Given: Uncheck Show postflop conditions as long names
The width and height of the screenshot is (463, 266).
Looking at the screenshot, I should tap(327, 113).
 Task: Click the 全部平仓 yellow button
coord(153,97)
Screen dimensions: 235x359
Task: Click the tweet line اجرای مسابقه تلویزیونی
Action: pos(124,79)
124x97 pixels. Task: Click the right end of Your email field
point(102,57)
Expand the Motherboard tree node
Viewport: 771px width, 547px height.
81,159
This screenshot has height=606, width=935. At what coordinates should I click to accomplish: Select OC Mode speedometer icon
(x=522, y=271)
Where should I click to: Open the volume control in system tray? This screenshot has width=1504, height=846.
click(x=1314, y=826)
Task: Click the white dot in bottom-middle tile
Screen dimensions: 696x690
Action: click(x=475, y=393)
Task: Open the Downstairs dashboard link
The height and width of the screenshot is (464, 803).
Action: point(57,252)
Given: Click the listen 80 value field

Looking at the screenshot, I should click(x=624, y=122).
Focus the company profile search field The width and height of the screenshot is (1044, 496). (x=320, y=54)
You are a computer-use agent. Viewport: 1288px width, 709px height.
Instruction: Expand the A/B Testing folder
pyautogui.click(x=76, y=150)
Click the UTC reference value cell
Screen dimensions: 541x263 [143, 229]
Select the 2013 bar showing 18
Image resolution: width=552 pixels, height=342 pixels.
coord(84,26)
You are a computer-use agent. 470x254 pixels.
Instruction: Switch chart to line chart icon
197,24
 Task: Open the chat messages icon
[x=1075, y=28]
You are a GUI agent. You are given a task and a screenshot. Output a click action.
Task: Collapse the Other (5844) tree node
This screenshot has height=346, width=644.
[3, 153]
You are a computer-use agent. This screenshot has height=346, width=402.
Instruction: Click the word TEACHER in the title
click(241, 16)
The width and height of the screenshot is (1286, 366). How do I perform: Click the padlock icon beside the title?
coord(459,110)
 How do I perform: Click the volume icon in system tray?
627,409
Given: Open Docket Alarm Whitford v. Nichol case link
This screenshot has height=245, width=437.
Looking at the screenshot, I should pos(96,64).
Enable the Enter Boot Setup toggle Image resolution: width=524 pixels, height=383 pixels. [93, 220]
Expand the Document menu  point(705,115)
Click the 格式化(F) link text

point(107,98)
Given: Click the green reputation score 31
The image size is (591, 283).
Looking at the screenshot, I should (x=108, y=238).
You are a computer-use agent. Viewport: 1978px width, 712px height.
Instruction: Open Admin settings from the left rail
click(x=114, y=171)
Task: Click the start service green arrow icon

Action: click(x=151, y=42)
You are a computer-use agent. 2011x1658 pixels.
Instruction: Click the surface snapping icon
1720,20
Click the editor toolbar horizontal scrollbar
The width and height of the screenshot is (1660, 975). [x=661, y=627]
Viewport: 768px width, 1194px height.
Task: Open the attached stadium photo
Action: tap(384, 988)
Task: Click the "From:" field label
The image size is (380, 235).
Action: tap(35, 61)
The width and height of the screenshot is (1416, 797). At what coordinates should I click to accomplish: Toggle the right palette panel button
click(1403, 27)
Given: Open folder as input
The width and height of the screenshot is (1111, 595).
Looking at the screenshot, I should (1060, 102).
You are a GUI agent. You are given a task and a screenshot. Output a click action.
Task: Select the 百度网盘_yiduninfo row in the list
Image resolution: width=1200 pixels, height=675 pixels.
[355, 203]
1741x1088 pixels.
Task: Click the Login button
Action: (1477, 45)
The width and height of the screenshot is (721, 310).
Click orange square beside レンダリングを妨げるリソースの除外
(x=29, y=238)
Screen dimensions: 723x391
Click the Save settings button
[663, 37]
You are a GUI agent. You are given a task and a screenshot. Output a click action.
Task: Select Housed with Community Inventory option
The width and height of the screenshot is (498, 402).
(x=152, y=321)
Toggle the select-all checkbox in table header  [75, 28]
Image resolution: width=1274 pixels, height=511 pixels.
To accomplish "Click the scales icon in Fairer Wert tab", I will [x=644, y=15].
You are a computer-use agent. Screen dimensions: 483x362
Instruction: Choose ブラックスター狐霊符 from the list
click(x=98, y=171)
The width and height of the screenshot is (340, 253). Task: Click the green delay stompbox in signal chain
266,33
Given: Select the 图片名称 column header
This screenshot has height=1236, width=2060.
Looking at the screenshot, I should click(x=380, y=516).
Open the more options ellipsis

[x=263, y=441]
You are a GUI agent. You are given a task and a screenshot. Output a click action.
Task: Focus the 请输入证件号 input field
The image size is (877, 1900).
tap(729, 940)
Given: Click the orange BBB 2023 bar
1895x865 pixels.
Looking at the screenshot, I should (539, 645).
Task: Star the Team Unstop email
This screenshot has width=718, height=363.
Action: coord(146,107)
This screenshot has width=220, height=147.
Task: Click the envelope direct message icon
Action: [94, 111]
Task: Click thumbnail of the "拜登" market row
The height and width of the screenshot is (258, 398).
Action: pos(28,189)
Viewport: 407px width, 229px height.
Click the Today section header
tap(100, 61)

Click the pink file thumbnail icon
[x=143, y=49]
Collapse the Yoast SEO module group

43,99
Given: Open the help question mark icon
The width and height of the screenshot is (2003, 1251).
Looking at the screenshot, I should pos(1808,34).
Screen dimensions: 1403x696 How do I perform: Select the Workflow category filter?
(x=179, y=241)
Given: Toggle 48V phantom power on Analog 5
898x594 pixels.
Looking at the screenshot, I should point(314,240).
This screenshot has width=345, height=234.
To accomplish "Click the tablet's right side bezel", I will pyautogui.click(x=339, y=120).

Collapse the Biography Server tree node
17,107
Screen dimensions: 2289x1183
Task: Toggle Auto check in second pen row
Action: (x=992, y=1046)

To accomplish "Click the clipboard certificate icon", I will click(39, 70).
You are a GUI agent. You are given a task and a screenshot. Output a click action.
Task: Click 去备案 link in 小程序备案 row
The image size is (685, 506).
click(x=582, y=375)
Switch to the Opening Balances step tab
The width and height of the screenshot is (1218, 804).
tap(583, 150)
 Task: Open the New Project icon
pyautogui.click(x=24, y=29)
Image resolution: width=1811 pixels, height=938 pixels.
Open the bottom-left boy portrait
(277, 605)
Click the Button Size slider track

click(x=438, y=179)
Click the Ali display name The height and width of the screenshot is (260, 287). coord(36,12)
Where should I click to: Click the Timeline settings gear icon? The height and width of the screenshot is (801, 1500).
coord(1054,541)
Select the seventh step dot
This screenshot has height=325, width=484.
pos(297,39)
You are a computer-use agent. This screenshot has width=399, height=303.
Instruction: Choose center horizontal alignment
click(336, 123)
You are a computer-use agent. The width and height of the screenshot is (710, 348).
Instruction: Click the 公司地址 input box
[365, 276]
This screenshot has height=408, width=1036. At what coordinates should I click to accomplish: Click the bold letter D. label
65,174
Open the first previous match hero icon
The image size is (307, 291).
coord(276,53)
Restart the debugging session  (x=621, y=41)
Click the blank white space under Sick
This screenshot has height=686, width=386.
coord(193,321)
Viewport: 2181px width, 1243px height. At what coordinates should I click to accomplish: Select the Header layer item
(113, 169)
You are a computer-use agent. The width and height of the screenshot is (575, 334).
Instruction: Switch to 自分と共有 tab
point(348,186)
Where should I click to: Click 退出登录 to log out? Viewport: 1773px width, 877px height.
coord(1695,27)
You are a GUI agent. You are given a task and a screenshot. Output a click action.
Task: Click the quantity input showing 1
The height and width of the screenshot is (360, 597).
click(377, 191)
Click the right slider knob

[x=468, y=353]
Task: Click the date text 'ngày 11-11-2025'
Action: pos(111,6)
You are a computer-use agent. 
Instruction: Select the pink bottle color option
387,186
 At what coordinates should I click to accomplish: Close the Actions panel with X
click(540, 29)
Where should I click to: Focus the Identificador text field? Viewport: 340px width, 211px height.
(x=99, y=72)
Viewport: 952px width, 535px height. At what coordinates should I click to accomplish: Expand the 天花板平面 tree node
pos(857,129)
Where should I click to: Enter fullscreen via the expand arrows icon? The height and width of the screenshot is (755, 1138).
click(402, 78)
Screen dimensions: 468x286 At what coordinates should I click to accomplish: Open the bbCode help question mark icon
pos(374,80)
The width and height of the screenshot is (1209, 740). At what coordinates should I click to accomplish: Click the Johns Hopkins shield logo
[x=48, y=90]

==============================

● WORK TO BE COMPLETED
Could you give the records again, beginning at the line that has "Where should I click to: Open" and stopping after the line that has "coord(84,26)", with "Downstairs" switched to "Upstairs" and everything else unchanged?

● OUTPUT BELOW
Where should I click to: Open the volume control in system tray? This screenshot has width=1504, height=846.
click(x=1314, y=826)
Task: Click the white dot in bottom-middle tile
Screen dimensions: 696x690
Action: click(x=475, y=393)
Task: Open the Upstairs dashboard link
The height and width of the screenshot is (464, 803).
Action: point(57,252)
Given: Click the listen 80 value field

Looking at the screenshot, I should click(x=624, y=122).
Focus the company profile search field The width and height of the screenshot is (1044, 496). (x=320, y=54)
You are a computer-use agent. Viewport: 1288px width, 709px height.
Instruction: Expand the A/B Testing folder
pyautogui.click(x=76, y=150)
Click the UTC reference value cell
Screen dimensions: 541x263 [143, 229]
Select the 2013 bar showing 18
Image resolution: width=552 pixels, height=342 pixels.
coord(84,26)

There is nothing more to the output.